Riguardo ai rifugiati, credo che non avrei mai capito fino in fondo quanto costoso e difficile possa essere vivere anche in uno di quei Paesi considerati “sicuri”, definizioni che in molti casi è spesso politica.
Le persone possono infatti finire in situazioni in cui sono costantemente sfruttate dalle forze di sicurezza, indebitate, in costante lotta per la sopravvivenza, per l’assistenza medica, per il lavoro o per opportunità accademiche. Qualche volta è più facile spostarsi che restare.
Tra i tuoi numerosi impegni professionali, hai anche tenuto corsi di scrittura per lo staff della BBC alla BBC Academy. Qual è a tuo avviso il ruolo del giornalismo investigativo e del fact-checking in quella che è stata chiamata l’era della “post-verità”?
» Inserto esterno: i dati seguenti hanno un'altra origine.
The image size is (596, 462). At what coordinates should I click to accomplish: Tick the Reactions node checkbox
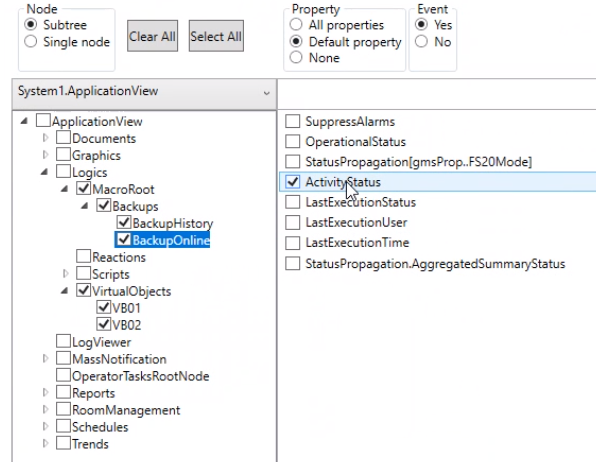(x=83, y=256)
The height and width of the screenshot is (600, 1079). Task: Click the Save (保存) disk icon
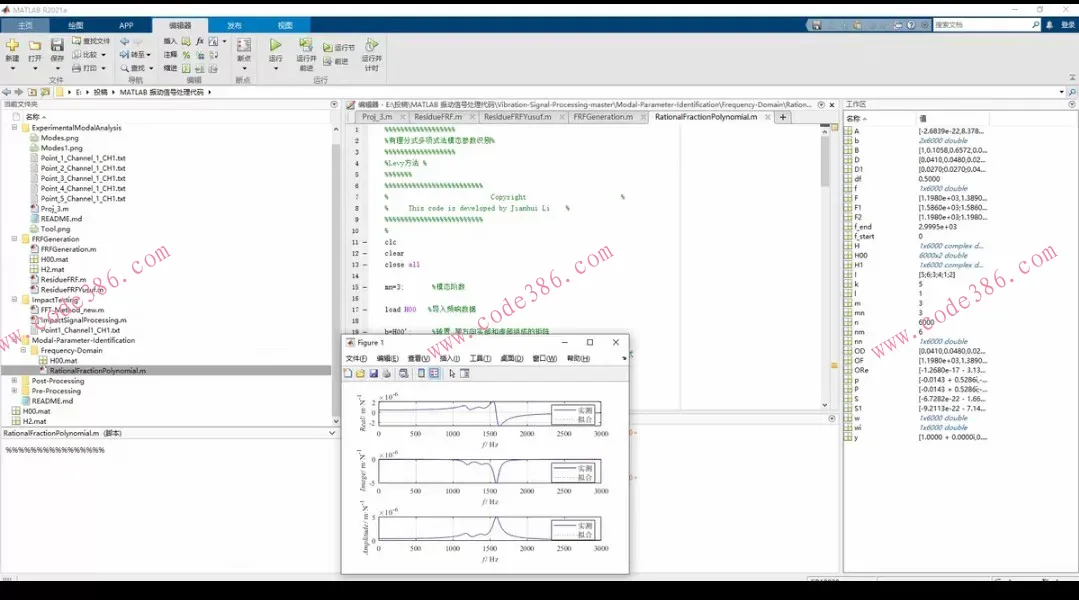click(57, 46)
Io credo fermamente nel giornalismo e lo ritengo essenziale alla democrazia.
I giornalisti dicono la verità al potere e ci sono così tanti poteri a cui non si chiede conto di nulla e invece lo si dovrebbe fare.
È parte del nostro lavoro fare in modo di cambiare ciò che alcuni sostengono non si possa cambiare, mostrando totale disinteresse nel cambiamento dello status quo mentre altri invece soffrono e muoiono per questo, senza che le loro voci vengano ascoltate.
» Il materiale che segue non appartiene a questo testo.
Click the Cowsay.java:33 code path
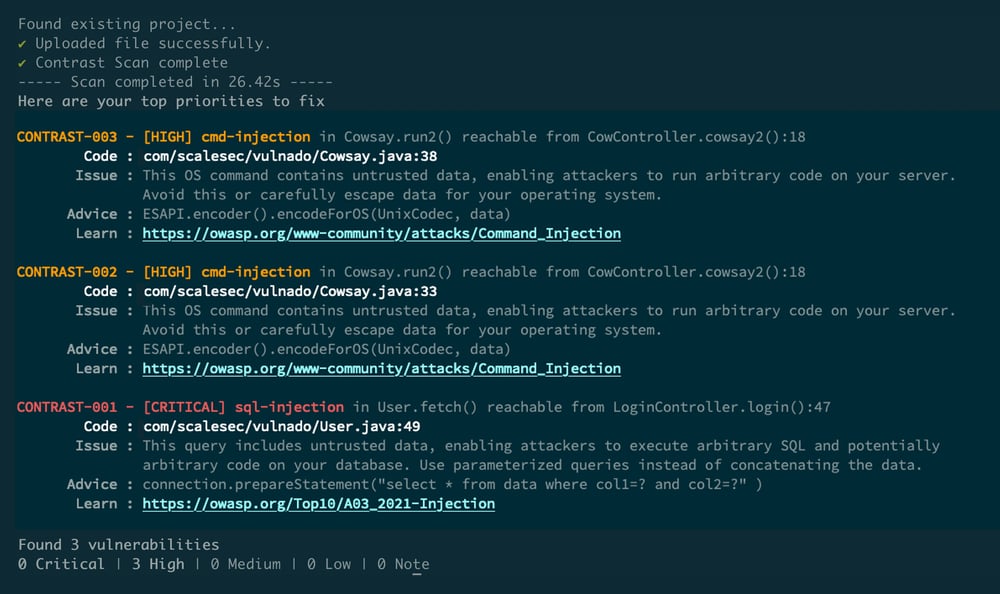Screen dimensions: 1000x594 pos(290,291)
Foto scattata da Sally Hayden ad Aleppo, Siria, 2017. In quella circostanza Hayden ha realizzato un reportage sui rifugiati siriani rimpatriati dall’Europa e in seguito arrestati e torturati.
“Le mie fonti sono in tutto il mondo. I rifugiati, in particolare, fanno di tutto per avere un telefono, come se fosse la loro ancora di salvezza”, hai detto al Global Investigation Journalism Network. Puoi spiegare perché avere il telefono non è un lusso, ma una necessità, per molti migranti?
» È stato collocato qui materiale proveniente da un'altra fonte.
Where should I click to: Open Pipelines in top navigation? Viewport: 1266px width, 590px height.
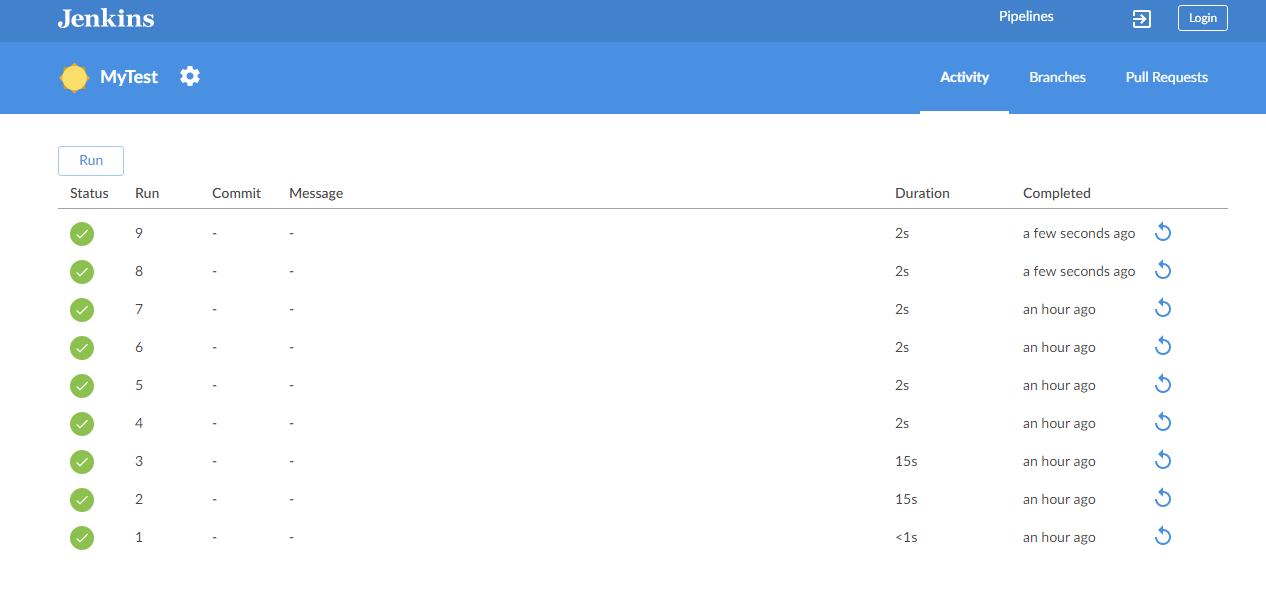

Un telefono è lo strumento con cui puoi chiedere aiuto. Se sei rinchiuso con i trafficanti o in un centro di detenzione gestito dalle milizie o da gruppi armati affiliati al governo libico, le persone che ti controllano, controllano ed edulcorano anche la tue percezione della realtà. A meno che non trovi il modo di ottenere un resoconto realistico di cosa sta realmente accadendo fuori. I rifugiati in detenzione mi hanno raggiunta usando telefoni nascosti per dirmi che non venivano nutriti da tre giorni, che dozzine di persone erano morte per incuria medica o che il loro centro era stato bombardato.
Altrove, rifugiati e i migranti usano i loro telefoni per orientarsi (una volta ho incontrato un rifugiato siriano che era arrivato in Europa usando Google Maps), per chiedere soldi alle loro famiglie al fine di continuare il loro viaggio o per sapere se sia rischioso o meno tornare a casa.
L’informazione è potere e senza un telefono è dura reperire informazioni, informazioni di cui queste persone hanno assolutamente bisogno per prendere decisioni su cosa fare e dove trovare un posto sicuro.
Proprio i centri di detenzione libici sono l’oggetto del tuo prossimo libro, che sarà pubblicato all’inizio del 2022. Qual è la situazione in Libia attualmente, in un momento in cui il Coronavirus sta distogliendo l’attenzione da ogni altro problema?
La situazione è terribile. Il conflitto continua ad andare avanti. Le procedure per il rilascio e l’evacuazione legale per rifugiati e richiedenti asilo si sono fermate (il loro numero era incredibilmente basso anche prima, ma almeno a volte accadeva, prima della pandemia). Centinaia di persone che hanno passato anni tra trafficanti di esseri umani e centri di detenzione sono stati immediatamente buttati per le strade di Tripoli e soffrono per l’assenza di assistenza medica e per gli attacchi regolari della milizia.
Inoltre sono appena tornata da un viaggio di un mese in Etiopia, dove ho assistito al processo di due trafficanti di grosso calibro, uomini che sono accusati di spostare decine di migliaia di migranti e rifugiati in Europa, ricattandoli durante la tratta. Io ero l’unica osservatrice indipendente presente alle udienze. Non sarei sorpresa se la ragione fosse proprio la pandemia.